Speaking personally, the fallout from Mobile World Congress sits at three levels. There’s the fact that I missed a complete night’s sleep due to a crazy early takeoff slot, Vodafone’s mWomen initiative to “empower” women in developing nations with mobiles — and the lack of discussion surrounding standards, interoperability and, above all, security on the fast emerging set of new devices currently spawning across a whole host of different operating systems.
Specifically, Android and security comes to mind.
Not just malware-related security concerns, but also concerns over defects found in the kernel, the need to categorise and classify these faults (if they do indeed exist) — and the resulting corollary in terms of what kind of security backdoors these defects might leave open.
Taking on open source technology to commercial deployment and rollout will typically mean locking down dynamic libraries so that they are presented statically, which in turn allows them to be certifiable so that they can be given a warranty.

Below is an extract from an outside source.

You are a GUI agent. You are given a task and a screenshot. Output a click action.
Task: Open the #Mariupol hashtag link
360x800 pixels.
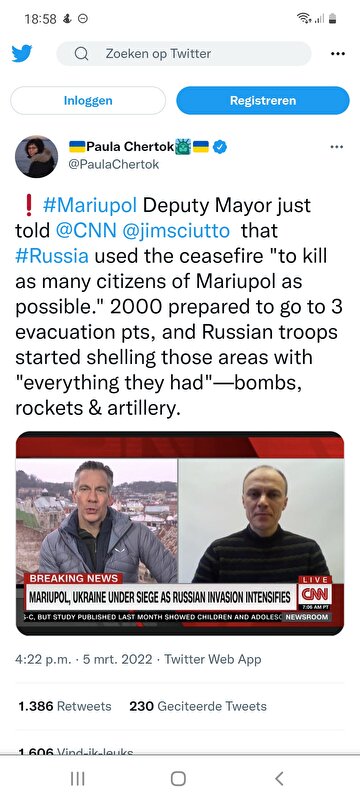(90, 206)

So Android’s developer pages specify plenty of info on security risks and concerns saying that, “A central design point of the Android security architecture is that no application, by default, has permission to perform any operations that would adversely impact other applications, the operating system, or the user.”
Yet at the same time, AVG’s Droid Security reports that, “The ‘ADRD’ trojan targets Android users and is part of a Chinese multi-platform network Xiaxia.com. AVG reports that a similar threat from the same botnet also exists targeting other smartphone platforms such as Symbian S60.”
Droid Security also specifies that as the ADRD trojan infects a device, it registers itself to sensors of network activity, alarms and various other OS events. “Once fully installed, the trojan feeds back the phone’s unique IMEI/IMSI number, with each infected smartphone becoming part of the botnet.”
There’s also an app called Lookout that allows a user to track the location of lost phones — and Trend Micro appears to be pretty vocal on this subject too.
One final note, Lookout is also responsible for the App Genome Project, which is described as, “The largest mobile application dataset ever created in an ongoing effort to map and study mobile applications.”
There’s more to discuss here, much more. But our takeaway thought must surely be to question just how real this threat will be — and will other more cash rich markets such as iOS, BlackBerry and Windows Phone 7 always be more attractive to would be malicious hackers.